New & Notable: Dr. Bob Lynch
CEO, Tulane Health System
Dr. Bob Lynch is no stranger to the challenges of guiding a large medical provider through an unforeseen disaster. While working as director of the South Central Veterans Affairs Health Care Network out of Ridgeland, Mississippi, Lynch assisted in the evacuation efforts of the New Orleans VA Medical Center.
Lynch said it was during that time that he formed a bond with New Orleans, which is why he said he was thrilled when he was recruited to use his skills as CEO of Tulane Medical Center shortly after in 2007.
“Tulane’s downtown campus hadn’t opened yet at that time and so most of that location’s services had been diverted to the Lakeside campus,” he said. Lynch was tasked with leading the move back to Downtown, including helping to support Tulane’s School of Medicine, which had lost a lot of faculty.
“It was a tough time,” he said. “But there was a real sense of purpose in those rebuilding efforts.”
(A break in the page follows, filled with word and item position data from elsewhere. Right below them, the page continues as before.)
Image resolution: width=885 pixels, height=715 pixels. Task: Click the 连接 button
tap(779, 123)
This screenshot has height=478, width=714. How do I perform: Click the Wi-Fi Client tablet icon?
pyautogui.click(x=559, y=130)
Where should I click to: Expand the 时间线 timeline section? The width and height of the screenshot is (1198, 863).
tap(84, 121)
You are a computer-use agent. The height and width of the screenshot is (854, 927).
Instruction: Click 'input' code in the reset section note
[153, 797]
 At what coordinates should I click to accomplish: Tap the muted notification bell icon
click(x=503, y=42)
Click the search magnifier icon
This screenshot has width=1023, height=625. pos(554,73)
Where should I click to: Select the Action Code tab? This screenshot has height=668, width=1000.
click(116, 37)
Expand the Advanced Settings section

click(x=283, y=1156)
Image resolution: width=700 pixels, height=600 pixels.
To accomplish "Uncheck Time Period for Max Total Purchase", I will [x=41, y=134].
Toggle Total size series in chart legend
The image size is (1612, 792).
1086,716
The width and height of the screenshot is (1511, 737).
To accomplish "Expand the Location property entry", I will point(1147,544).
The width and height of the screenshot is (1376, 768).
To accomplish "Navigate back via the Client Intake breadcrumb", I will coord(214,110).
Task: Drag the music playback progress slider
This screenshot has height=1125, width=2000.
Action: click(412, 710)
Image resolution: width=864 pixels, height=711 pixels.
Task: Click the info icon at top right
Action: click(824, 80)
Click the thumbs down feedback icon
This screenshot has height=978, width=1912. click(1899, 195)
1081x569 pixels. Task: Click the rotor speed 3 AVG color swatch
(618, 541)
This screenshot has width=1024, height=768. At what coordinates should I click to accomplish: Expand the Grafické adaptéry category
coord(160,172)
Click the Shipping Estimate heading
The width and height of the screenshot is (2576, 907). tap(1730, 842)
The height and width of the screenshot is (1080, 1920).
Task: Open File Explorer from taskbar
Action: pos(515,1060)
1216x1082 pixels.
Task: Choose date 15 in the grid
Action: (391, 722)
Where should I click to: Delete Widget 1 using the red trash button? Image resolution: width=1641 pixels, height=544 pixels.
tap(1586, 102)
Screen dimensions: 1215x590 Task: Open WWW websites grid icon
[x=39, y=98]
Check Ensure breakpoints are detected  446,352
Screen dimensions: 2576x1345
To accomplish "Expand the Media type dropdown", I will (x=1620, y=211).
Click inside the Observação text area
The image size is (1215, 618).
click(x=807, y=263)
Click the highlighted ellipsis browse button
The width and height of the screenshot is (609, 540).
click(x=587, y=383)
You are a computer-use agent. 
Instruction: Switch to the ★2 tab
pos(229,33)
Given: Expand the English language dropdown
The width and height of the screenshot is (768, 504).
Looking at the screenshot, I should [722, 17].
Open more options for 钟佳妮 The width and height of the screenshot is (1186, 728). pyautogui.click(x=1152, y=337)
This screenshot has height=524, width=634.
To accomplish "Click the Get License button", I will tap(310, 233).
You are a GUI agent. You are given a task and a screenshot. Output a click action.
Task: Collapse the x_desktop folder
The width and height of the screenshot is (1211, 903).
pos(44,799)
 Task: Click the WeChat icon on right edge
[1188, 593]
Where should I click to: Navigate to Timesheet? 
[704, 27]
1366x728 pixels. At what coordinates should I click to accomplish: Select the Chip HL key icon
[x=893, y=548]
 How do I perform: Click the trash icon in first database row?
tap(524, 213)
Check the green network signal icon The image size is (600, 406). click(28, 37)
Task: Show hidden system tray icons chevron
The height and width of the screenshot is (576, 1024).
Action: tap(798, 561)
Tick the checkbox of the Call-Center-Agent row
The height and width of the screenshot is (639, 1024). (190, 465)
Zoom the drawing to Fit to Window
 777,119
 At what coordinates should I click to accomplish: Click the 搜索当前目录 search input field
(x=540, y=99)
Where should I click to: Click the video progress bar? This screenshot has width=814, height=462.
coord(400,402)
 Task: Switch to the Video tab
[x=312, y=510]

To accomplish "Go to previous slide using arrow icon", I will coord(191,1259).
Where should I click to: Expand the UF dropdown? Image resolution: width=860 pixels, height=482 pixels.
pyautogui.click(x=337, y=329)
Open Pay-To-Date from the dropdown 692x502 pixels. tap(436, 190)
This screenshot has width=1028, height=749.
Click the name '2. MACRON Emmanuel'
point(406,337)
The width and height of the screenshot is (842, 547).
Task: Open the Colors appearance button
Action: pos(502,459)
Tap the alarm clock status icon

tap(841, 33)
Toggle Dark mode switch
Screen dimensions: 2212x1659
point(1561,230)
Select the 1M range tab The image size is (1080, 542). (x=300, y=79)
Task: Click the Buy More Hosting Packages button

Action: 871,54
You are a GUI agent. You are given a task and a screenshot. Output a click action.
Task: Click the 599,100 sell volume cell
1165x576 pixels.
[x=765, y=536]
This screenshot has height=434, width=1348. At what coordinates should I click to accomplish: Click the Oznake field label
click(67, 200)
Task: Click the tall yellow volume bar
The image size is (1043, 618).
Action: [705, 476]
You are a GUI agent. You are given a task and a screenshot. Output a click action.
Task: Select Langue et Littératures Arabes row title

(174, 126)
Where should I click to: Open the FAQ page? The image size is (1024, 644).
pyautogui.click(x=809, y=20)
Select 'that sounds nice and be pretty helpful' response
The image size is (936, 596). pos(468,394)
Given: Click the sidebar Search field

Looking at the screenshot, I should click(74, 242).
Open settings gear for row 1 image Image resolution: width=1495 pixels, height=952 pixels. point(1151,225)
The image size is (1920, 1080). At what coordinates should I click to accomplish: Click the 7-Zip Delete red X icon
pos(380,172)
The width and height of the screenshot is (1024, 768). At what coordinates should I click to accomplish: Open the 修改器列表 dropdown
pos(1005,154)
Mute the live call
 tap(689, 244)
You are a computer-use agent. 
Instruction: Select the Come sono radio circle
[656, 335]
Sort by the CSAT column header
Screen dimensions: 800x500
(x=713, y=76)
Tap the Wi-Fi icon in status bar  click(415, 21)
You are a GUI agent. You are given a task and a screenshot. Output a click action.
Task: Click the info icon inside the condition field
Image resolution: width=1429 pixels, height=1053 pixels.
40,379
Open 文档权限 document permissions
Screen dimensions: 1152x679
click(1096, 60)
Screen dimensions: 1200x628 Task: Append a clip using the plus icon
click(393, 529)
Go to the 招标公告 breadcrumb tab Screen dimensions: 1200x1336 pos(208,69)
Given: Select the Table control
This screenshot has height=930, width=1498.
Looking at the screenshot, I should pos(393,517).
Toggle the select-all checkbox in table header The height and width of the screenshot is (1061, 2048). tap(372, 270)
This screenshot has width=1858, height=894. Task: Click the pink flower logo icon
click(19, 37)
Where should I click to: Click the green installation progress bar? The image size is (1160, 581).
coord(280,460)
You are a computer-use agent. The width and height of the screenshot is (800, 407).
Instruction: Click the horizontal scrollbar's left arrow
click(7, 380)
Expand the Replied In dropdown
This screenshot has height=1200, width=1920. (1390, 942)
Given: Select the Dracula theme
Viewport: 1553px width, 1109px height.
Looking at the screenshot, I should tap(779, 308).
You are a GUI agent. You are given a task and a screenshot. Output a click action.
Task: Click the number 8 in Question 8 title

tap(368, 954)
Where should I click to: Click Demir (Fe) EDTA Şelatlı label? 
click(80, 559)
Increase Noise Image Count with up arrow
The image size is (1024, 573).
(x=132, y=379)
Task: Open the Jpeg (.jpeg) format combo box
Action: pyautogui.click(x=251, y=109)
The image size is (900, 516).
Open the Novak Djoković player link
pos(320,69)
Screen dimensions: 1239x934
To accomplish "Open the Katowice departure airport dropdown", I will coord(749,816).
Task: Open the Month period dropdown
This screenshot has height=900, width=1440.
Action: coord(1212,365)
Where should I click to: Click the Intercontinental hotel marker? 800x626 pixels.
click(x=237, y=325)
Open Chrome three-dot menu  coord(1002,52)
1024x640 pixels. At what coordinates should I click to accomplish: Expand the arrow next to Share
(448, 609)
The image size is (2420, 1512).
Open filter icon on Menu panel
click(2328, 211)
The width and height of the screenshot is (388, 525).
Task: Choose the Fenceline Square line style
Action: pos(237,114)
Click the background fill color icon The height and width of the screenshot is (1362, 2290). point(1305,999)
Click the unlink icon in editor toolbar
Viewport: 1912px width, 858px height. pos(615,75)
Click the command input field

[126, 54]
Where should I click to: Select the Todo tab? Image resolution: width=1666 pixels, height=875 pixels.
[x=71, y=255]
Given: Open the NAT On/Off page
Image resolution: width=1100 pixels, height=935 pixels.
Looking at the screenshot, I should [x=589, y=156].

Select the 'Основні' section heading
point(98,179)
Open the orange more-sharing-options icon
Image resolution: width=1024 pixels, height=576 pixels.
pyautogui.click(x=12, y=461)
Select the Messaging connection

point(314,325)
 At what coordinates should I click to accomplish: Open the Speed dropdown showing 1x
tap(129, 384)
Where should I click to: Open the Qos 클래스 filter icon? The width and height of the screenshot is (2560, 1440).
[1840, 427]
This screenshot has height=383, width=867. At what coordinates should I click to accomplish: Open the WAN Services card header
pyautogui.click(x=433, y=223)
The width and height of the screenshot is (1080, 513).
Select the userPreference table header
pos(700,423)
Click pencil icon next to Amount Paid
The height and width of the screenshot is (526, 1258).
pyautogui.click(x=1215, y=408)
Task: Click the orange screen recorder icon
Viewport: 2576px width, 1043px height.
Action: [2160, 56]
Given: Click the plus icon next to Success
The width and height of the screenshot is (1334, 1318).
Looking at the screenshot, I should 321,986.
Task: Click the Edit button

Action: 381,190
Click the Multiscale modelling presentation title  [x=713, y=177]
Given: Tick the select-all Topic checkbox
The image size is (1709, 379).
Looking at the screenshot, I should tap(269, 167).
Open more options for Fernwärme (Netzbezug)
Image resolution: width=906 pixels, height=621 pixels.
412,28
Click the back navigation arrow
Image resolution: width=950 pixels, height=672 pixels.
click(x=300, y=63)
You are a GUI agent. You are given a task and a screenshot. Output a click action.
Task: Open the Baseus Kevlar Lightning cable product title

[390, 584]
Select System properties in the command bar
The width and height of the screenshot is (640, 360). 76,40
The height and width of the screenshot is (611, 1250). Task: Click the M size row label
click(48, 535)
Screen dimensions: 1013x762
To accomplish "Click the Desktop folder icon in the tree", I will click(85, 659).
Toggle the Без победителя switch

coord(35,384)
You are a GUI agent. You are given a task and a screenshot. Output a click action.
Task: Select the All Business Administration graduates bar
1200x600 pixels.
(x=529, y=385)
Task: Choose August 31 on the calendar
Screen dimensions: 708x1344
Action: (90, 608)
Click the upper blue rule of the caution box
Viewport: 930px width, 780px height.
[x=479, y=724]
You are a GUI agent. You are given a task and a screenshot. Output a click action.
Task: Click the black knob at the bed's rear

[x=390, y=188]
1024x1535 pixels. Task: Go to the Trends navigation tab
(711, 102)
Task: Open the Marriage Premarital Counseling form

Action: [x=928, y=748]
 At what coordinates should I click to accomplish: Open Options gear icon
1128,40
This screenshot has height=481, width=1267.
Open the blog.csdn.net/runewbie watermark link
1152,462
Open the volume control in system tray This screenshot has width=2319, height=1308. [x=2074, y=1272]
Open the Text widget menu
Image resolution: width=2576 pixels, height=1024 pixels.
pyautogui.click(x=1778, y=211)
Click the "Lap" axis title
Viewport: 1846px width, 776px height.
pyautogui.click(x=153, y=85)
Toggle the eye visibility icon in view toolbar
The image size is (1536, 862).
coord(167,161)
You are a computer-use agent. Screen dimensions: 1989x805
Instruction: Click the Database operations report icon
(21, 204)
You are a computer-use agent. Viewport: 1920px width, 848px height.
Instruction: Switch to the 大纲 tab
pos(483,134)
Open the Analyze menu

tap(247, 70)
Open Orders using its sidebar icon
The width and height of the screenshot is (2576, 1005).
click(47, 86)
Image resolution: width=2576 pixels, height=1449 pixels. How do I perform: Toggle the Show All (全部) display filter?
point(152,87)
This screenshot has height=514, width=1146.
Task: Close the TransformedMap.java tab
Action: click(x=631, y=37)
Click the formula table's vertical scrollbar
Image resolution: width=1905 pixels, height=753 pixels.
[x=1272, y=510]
Lynch retired from Tulane in 2014, but couldn’t stay away for long. In October 2019, he was tapped to fill the role of interim CEO of Tulane Health System, the result of a partnership between Tulane and HCA (Hospital Corporation of America). In January 2020, the interim role was made permanent and Lynch now oversees Tulane Medical Center in downtown New Orleans, Tulane Lakeside Hospital in Metairie, and Tulane’s Lakeview Regional Medical Center campus in Covington.
“I’m excited that we have the opportunity to see expansion of all three campuses, as well as strengthen areas of academic research and teaching within the medical school.”
While he said COVID-19 “went from zero to 60 in nothing flat in terms of how it overtook the hospitals,” he said he’s proud of Tulane’s response.
“Watching our staff, our faculty, our residents and fellows pull together during this time was just a pure delight,” he said. “We had very good patient outcomes and have started some promising research projects.”
DID YOU KNOW?
Tulane neurosurgeons were recently among the first in the nation to use a nonsurgical treatment for brain aneurysms.